By a strange coincidence, on the very day that the last postcard came to Jozef in Slovakia, another reached him from his friend, Jaroslav. It was dated from the famous watering place, Carlsbad, in northern Bohemia, where Jaroslav had accompanied his father, who had some business there.
"The Germans here, who have largely control of things," it stated, "are angry at the turn affairs have taken. They clamor about the rights of the minority, they who never considered the rights of the Slavic majority. But I think they are calming down, for they see that they're going to get justice. The Czechs are not revengeful. If we treated them as they treated us—whew!" He said no more of the Germans, but humorously described some of the patients he had seen; some very fat, some very thin, all expecting cure from digestive disturbances.
A few days before he left, Jozef's godfather took one more walk across the sixteen-arched statue decorated Charles Bridge (Karluv most), through the picturesque Little Side, with its quaint old-time palaces of nobles, up a steep and winding street to the Hradcany, as the group of buildings around the royal palace together with it, is called.
From these heights, Praha is seen in all its wondrous beauty lying on both sides of the River Vltava (Moldau).

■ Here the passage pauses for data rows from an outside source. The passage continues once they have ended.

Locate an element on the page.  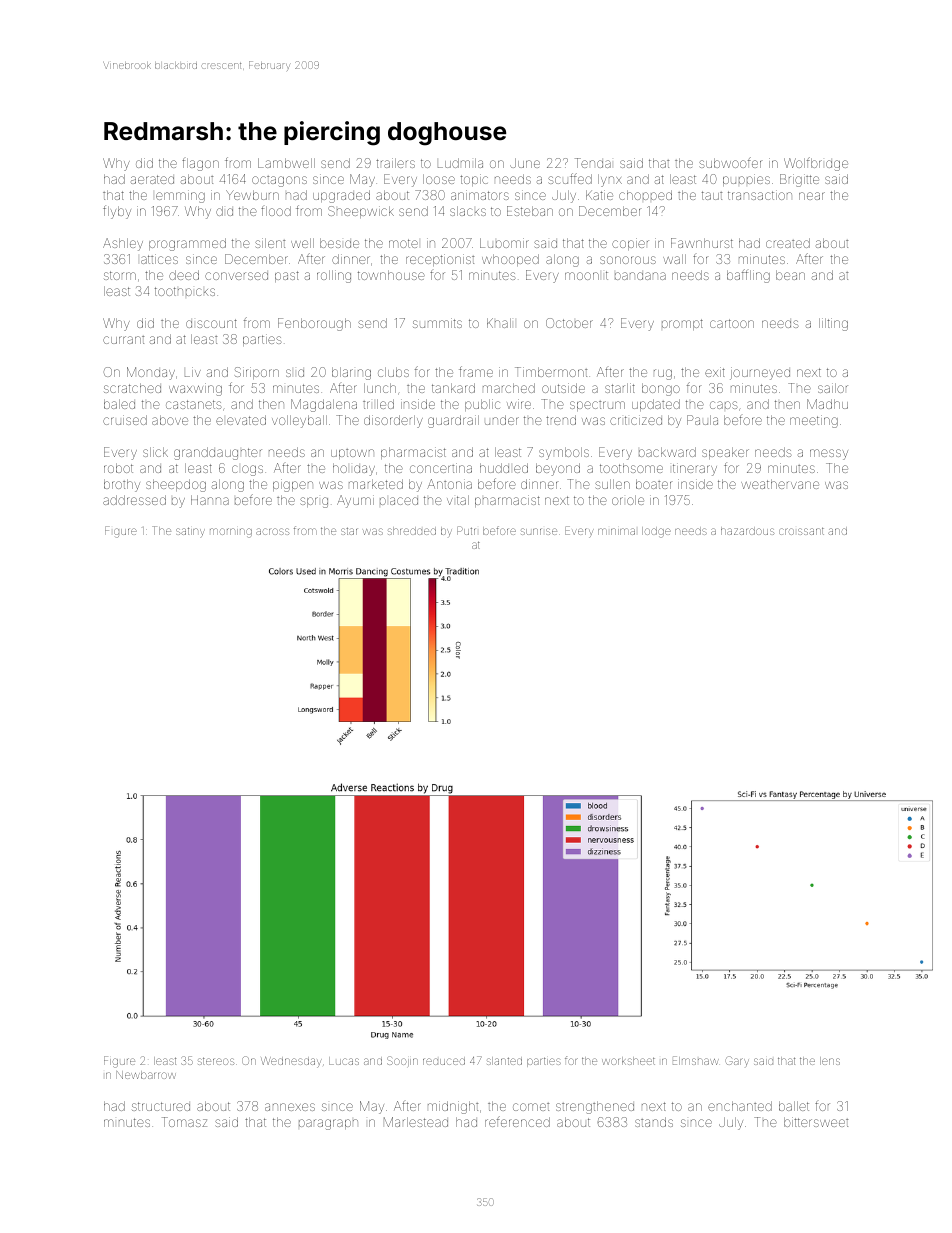
baffling is located at coordinates (748, 276).
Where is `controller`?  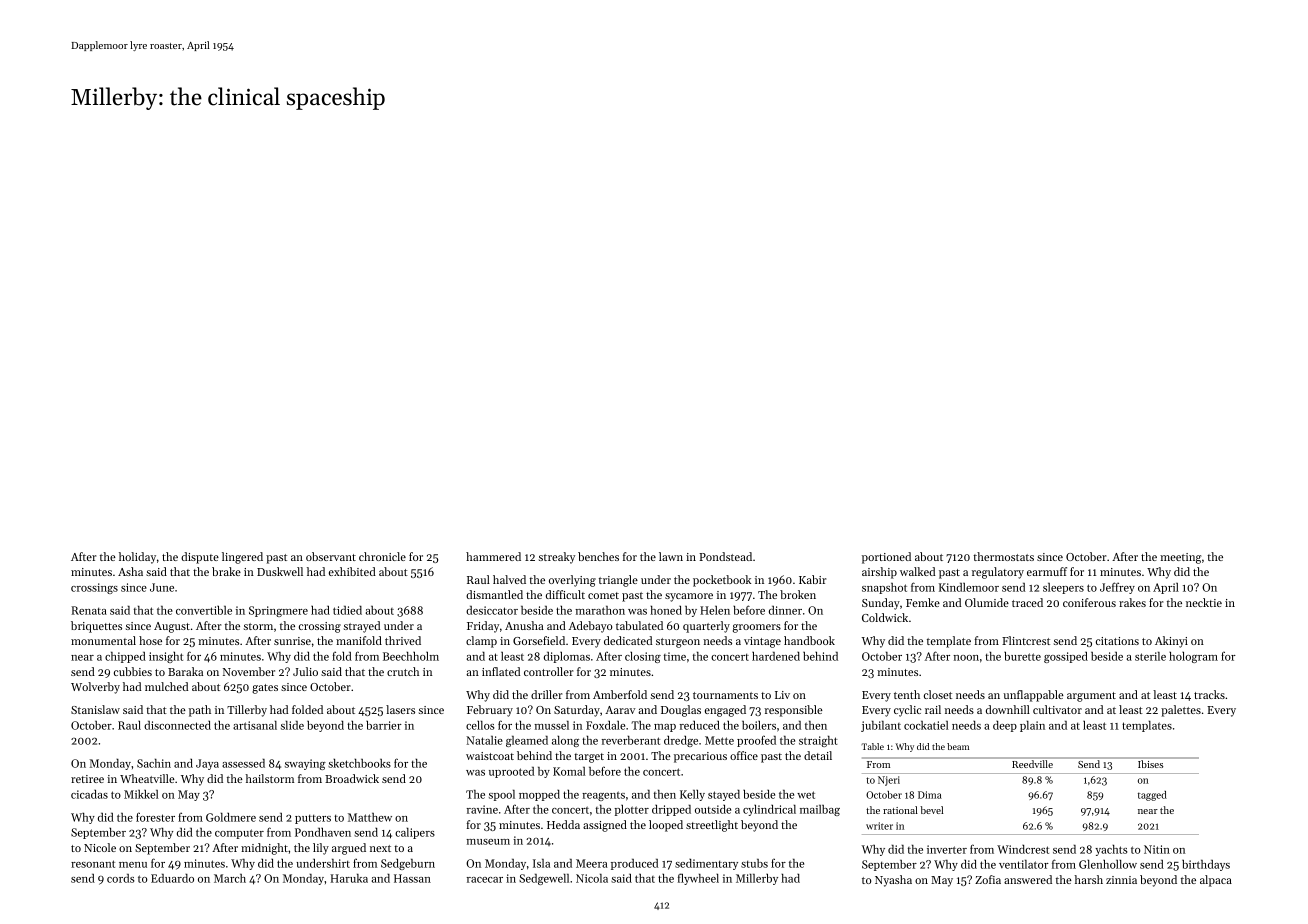
controller is located at coordinates (548, 671).
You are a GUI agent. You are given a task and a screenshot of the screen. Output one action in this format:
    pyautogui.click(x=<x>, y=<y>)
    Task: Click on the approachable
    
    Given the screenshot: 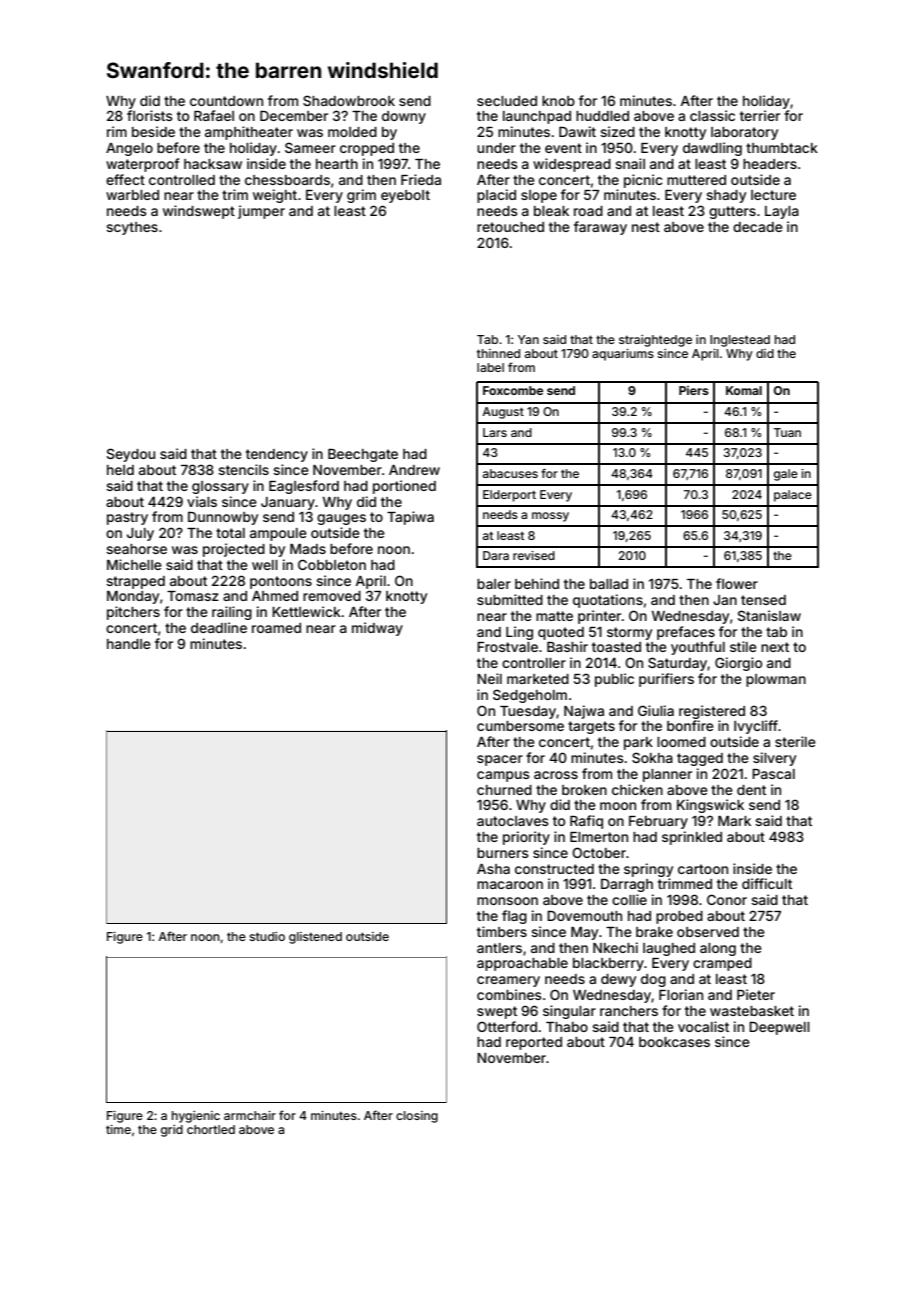 What is the action you would take?
    pyautogui.click(x=522, y=964)
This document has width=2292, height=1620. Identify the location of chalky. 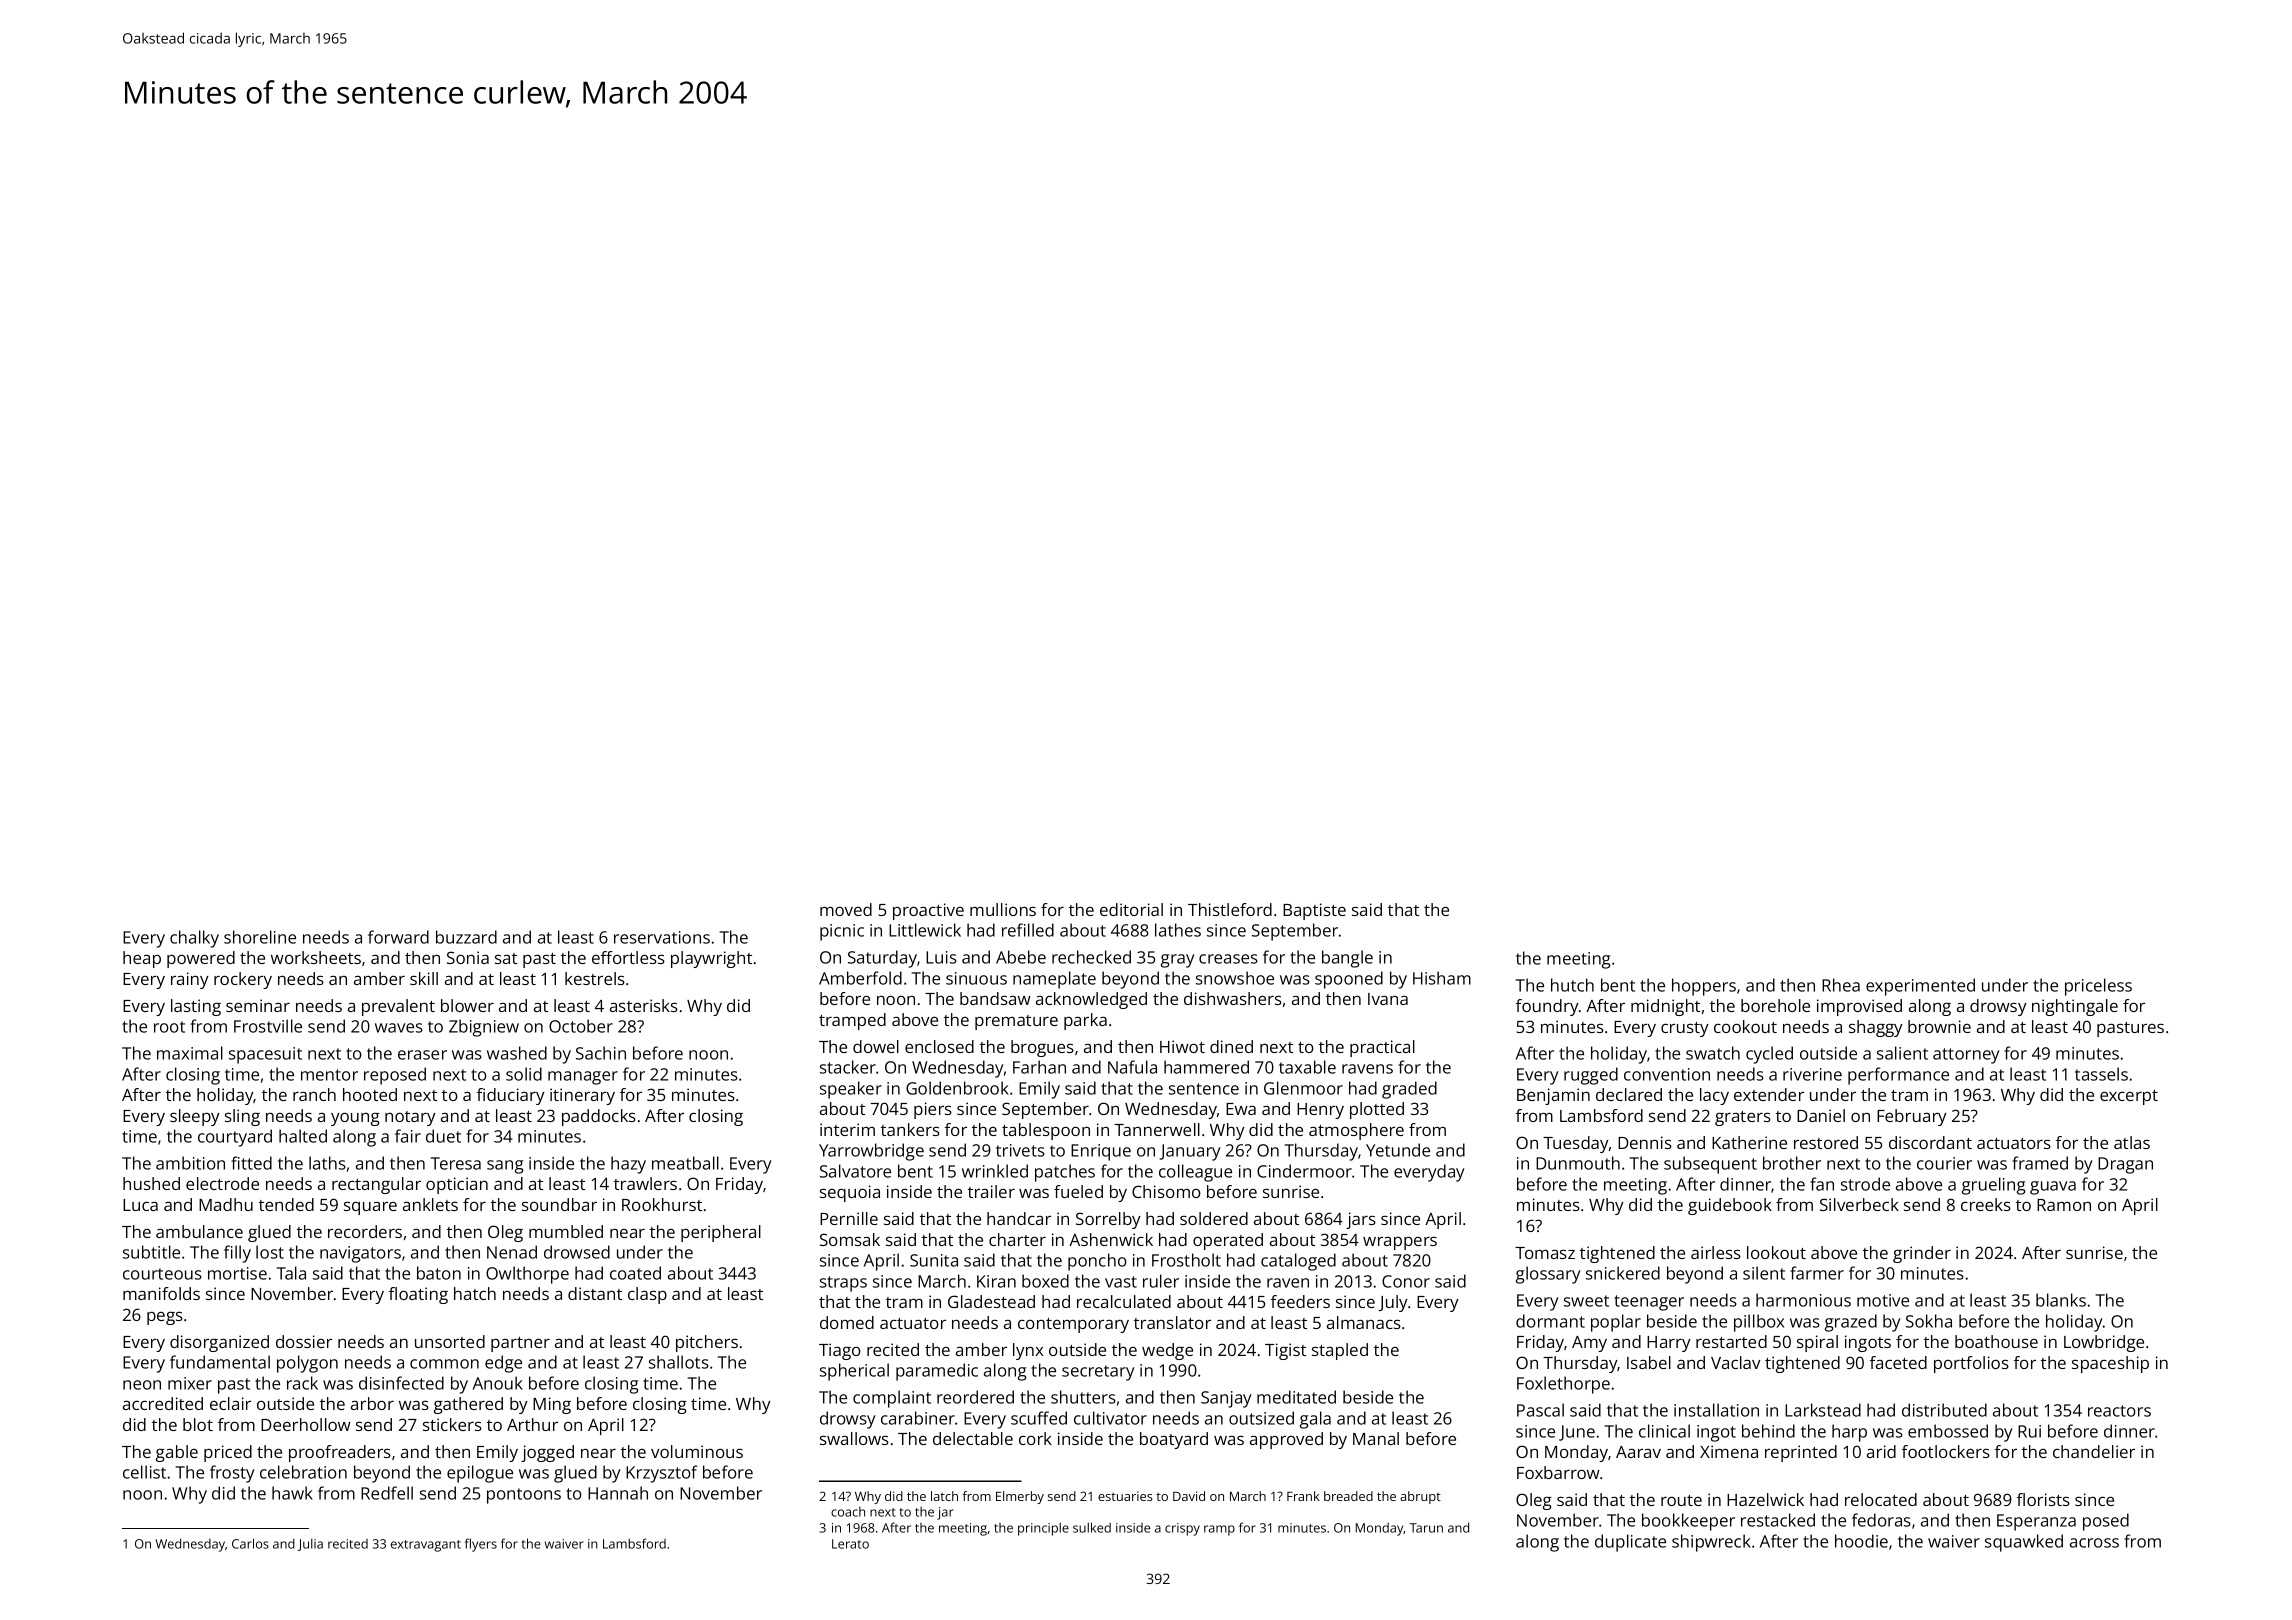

It seems an endless succession of parks, gardens, queer roofs that are the delight of every artist that sees them, and innumerable towers and steeples. Across the river he could see the rocky Vysehrad, the seat of the early rulers. It was there that Libusa, the reputed founder of Praha, made her famous prophecy: "Lo, before me I see a city whose glory reaches to the skies!"
He mused at the great richness not only in Bohemia's real historic past but in her legendary lore; how everything about the city has its story. On the hills towards which he was turned, Vlasta, the leader of an Amazon band, made her stand in the early days against Prince Premysl; near him was the tower of Daliborka, where a noble was once imprisoned and said to have found solace in a violin. Since then ghostly music is said to haunt the place. Of the alchemists who lived near by in the Street of Gold, a street of the tiniest, most brightly-hued houses imaginable, he recalled the strange tales told. In the very courts of the palace, legends mingled with history.
A peculiar feeling that he had never experienced before came over him. To live in Praha, he felt, was not the prosaic, everyday life he had always known; it was living a brightly colored romance too disturbing for him to get used to now. His own dear Slovakia, with its quiet, simple life, was better for him.
The next day the new President arrived from abroad, and was installed in office. That was the greatest day of all in Praha. The feeling of the multitude was expressed by one old man who said, "I shall weep no more for my dead, since they helped make the fairy tale come true that brutal force no longer rules, that a proud, deserving nation is freed at last from a bondage to which so long the world was indifferent."